## [WORK INSTRUCTIONS]
Please write out the listing below again in its exact form.

## [RECORD EXCERPTS]
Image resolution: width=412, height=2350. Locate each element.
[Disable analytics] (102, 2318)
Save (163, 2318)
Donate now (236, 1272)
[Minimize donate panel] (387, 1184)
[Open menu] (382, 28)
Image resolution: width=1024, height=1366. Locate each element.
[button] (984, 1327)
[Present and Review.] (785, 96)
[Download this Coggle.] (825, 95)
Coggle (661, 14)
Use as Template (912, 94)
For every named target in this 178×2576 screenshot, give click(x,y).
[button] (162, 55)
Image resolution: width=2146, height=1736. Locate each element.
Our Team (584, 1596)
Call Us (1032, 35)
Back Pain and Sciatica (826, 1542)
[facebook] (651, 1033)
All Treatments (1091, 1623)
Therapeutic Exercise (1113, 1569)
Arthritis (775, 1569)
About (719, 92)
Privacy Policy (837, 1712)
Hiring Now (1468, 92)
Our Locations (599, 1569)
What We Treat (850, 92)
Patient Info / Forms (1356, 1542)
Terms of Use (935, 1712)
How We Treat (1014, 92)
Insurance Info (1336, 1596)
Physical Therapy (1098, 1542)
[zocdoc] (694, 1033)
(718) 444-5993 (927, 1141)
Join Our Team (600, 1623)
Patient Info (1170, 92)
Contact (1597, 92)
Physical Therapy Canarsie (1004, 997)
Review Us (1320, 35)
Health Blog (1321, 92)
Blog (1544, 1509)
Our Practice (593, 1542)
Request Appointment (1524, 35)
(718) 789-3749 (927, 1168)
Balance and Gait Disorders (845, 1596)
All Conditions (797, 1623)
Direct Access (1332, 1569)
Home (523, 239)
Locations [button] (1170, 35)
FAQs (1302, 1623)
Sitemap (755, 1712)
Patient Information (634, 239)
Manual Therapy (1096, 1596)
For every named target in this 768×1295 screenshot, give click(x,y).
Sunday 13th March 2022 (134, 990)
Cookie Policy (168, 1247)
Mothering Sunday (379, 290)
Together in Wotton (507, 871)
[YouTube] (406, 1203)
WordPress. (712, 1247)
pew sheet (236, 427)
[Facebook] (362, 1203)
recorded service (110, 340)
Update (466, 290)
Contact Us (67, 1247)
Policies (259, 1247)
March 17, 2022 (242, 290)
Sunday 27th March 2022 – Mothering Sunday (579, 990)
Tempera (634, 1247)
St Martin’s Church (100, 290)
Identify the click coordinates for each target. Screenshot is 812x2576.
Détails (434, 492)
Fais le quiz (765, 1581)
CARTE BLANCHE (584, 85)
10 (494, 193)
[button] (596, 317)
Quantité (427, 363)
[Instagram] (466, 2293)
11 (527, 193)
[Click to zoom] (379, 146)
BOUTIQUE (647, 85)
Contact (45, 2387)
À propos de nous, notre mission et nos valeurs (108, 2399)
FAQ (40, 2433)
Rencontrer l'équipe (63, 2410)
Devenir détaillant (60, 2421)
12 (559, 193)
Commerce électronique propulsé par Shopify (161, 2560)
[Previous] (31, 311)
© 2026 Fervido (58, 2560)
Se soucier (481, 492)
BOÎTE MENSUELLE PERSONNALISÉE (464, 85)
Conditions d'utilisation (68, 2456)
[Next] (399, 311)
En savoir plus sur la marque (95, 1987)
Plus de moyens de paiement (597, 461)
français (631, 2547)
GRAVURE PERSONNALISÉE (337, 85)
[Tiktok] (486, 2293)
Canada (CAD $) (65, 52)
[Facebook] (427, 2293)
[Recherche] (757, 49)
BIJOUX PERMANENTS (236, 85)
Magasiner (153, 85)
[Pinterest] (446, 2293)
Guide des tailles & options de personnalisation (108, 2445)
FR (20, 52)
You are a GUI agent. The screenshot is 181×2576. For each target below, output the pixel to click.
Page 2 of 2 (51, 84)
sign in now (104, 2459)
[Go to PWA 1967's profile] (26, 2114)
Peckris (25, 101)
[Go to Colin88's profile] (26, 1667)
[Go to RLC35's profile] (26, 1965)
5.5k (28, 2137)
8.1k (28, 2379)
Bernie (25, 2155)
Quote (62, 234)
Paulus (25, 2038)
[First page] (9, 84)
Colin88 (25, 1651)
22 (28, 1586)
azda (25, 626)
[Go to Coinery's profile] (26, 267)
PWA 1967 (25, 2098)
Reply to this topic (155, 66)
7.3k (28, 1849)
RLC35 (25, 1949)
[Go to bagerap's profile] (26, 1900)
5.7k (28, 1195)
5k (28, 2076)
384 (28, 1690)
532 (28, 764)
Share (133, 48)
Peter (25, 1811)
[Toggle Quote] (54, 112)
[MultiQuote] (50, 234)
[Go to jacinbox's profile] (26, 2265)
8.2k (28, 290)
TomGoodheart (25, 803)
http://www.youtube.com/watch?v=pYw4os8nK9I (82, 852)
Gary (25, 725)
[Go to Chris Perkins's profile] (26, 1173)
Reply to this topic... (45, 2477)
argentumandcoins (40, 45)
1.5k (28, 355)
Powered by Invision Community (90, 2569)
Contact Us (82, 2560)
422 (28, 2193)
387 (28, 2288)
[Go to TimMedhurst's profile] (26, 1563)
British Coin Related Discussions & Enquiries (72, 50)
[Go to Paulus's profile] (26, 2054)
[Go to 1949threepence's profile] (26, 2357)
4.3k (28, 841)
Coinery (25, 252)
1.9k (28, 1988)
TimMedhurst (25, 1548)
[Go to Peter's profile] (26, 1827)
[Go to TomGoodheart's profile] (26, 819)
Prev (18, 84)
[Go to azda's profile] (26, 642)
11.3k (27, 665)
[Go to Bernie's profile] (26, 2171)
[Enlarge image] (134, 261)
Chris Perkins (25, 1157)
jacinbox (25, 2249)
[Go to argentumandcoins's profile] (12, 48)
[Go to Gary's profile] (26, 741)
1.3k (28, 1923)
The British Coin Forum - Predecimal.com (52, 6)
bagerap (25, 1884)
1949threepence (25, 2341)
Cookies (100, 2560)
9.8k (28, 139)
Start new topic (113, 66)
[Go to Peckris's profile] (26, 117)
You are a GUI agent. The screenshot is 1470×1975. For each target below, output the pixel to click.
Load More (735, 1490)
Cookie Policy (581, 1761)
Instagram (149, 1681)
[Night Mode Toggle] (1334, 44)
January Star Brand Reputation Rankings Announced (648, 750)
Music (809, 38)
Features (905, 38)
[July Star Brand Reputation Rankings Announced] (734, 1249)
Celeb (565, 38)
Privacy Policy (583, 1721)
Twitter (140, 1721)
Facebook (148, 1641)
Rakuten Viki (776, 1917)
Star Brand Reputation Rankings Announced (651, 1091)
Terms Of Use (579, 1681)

## [COMPLETED TASK]
Image resolution: width=412, height=2350. Locate each element.
[Disable analytics] (102, 2318)
Save (163, 2318)
Donate now (236, 1272)
[Minimize donate panel] (387, 1184)
[Open menu] (382, 28)
Image resolution: width=1024, height=1366. Locate each element.
[button] (984, 1327)
[Present and Review.] (785, 96)
[Download this Coggle.] (825, 95)
Coggle (661, 14)
Use as Template (912, 94)
For every named target in this 178×2576 screenshot, give click(x,y).
[button] (162, 55)
Image resolution: width=2146, height=1736. Locate each element.
Our Team (584, 1596)
Call Us (1032, 35)
Back Pain and Sciatica (826, 1542)
[facebook] (651, 1033)
All Treatments (1091, 1623)
Therapeutic Exercise (1113, 1569)
Arthritis (775, 1569)
About (719, 92)
Privacy Policy (837, 1712)
Hiring Now (1468, 92)
Our Locations (599, 1569)
What We Treat (850, 92)
Patient Info / Forms (1356, 1542)
Terms of Use (935, 1712)
How We Treat (1014, 92)
Insurance Info (1336, 1596)
Physical Therapy (1098, 1542)
[zocdoc] (694, 1033)
(718) 444-5993 (927, 1141)
Join Our Team (600, 1623)
Patient Info (1170, 92)
Contact (1597, 92)
Physical Therapy Canarsie (1004, 997)
Review Us (1320, 35)
Health Blog (1321, 92)
Blog (1544, 1509)
Our Practice (593, 1542)
Request Appointment (1524, 35)
(718) 789-3749 (927, 1168)
Balance and Gait Disorders (845, 1596)
All Conditions (797, 1623)
Direct Access (1332, 1569)
Home (523, 239)
Locations [button] (1170, 35)
FAQs (1302, 1623)
Sitemap (755, 1712)
Patient Information (634, 239)
Manual Therapy (1096, 1596)
For every named target in this 768×1295 screenshot, give click(x,y).
Sunday 13th March 2022 (134, 990)
Cookie Policy (168, 1247)
Mothering Sunday (379, 290)
Together in Wotton (507, 871)
[YouTube] (406, 1203)
WordPress. (712, 1247)
pew sheet (236, 427)
[Facebook] (362, 1203)
recorded service (110, 340)
Update (466, 290)
Contact Us (67, 1247)
Policies (259, 1247)
March 17, 2022 (242, 290)
Sunday 27th March 2022 – Mothering Sunday (579, 990)
Tempera (634, 1247)
St Martin’s Church (100, 290)
Identify the click coordinates for each target. Screenshot is 812x2576.
Détails (434, 492)
Fais le quiz (765, 1581)
CARTE BLANCHE (584, 85)
10 (494, 193)
[button] (596, 317)
Quantité (427, 363)
[Instagram] (466, 2293)
11 (527, 193)
[Click to zoom] (379, 146)
BOUTIQUE (647, 85)
Contact (45, 2387)
À propos de nous, notre mission et nos valeurs (108, 2399)
FAQ (40, 2433)
Rencontrer l'équipe (63, 2410)
Devenir détaillant (60, 2421)
12 (559, 193)
Commerce électronique propulsé par Shopify (161, 2560)
[Previous] (31, 311)
© 2026 Fervido (58, 2560)
Se soucier (481, 492)
BOÎTE MENSUELLE PERSONNALISÉE (464, 85)
Conditions d'utilisation (68, 2456)
[Next] (399, 311)
En savoir plus sur la marque (95, 1987)
Plus de moyens de paiement (597, 461)
français (631, 2547)
GRAVURE PERSONNALISÉE (337, 85)
[Tiktok] (486, 2293)
Canada (CAD $) (65, 52)
[Facebook] (427, 2293)
[Recherche] (757, 49)
BIJOUX PERMANENTS (236, 85)
Magasiner (153, 85)
[Pinterest] (446, 2293)
Guide des tailles & options de personnalisation (108, 2445)
FR (20, 52)
You are a GUI agent. The screenshot is 181×2576. For each target below, output the pixel to click.
Page 2 of 2 (51, 84)
sign in now (104, 2459)
[Go to PWA 1967's profile] (26, 2114)
Peckris (25, 101)
[Go to Colin88's profile] (26, 1667)
[Go to RLC35's profile] (26, 1965)
5.5k (28, 2137)
8.1k (28, 2379)
Bernie (25, 2155)
Quote (62, 234)
Paulus (25, 2038)
[First page] (9, 84)
Colin88 (25, 1651)
22 (28, 1586)
azda (25, 626)
[Go to Coinery's profile] (26, 267)
PWA 1967 (25, 2098)
Reply to this topic (155, 66)
7.3k (28, 1849)
RLC35 (25, 1949)
[Go to bagerap's profile] (26, 1900)
5.7k (28, 1195)
5k (28, 2076)
384 (28, 1690)
532 (28, 764)
Share (133, 48)
Peter (25, 1811)
[Toggle Quote] (54, 112)
[MultiQuote] (50, 234)
[Go to jacinbox's profile] (26, 2265)
8.2k (28, 290)
TomGoodheart (25, 803)
http://www.youtube.com/watch?v=pYw4os8nK9I (82, 852)
Gary (25, 725)
[Go to Chris Perkins's profile] (26, 1173)
Reply to this topic... (45, 2477)
argentumandcoins (40, 45)
1.5k (28, 355)
Powered by Invision Community (90, 2569)
Contact Us (82, 2560)
422 (28, 2193)
387 (28, 2288)
[Go to TimMedhurst's profile] (26, 1563)
British Coin Related Discussions & Enquiries (72, 50)
[Go to Paulus's profile] (26, 2054)
[Go to 1949threepence's profile] (26, 2357)
4.3k (28, 841)
Coinery (25, 252)
1.9k (28, 1988)
TimMedhurst (25, 1548)
[Go to Peter's profile] (26, 1827)
[Go to TomGoodheart's profile] (26, 819)
Prev (18, 84)
[Go to azda's profile] (26, 642)
11.3k (27, 665)
[Go to Bernie's profile] (26, 2171)
[Enlarge image] (134, 261)
Chris Perkins (25, 1157)
jacinbox (25, 2249)
[Go to argentumandcoins's profile] (12, 48)
[Go to Gary's profile] (26, 741)
1.3k (28, 1923)
The British Coin Forum - Predecimal.com (52, 6)
bagerap (25, 1884)
1949threepence (25, 2341)
Cookies (100, 2560)
9.8k (28, 139)
Start new topic (113, 66)
[Go to Peckris's profile] (26, 117)
You are a GUI agent. The screenshot is 1470×1975. For each target below, output the pixel to click.
Load More (735, 1490)
Cookie Policy (581, 1761)
Instagram (149, 1681)
[Night Mode Toggle] (1334, 44)
January Star Brand Reputation Rankings Announced (648, 750)
Music (809, 38)
Features (905, 38)
[July Star Brand Reputation Rankings Announced] (734, 1249)
Celeb (565, 38)
Privacy Policy (583, 1721)
Twitter (140, 1721)
Facebook (148, 1641)
Rakuten Viki (776, 1917)
Star Brand Reputation Rankings Announced (651, 1091)
Terms Of Use (579, 1681)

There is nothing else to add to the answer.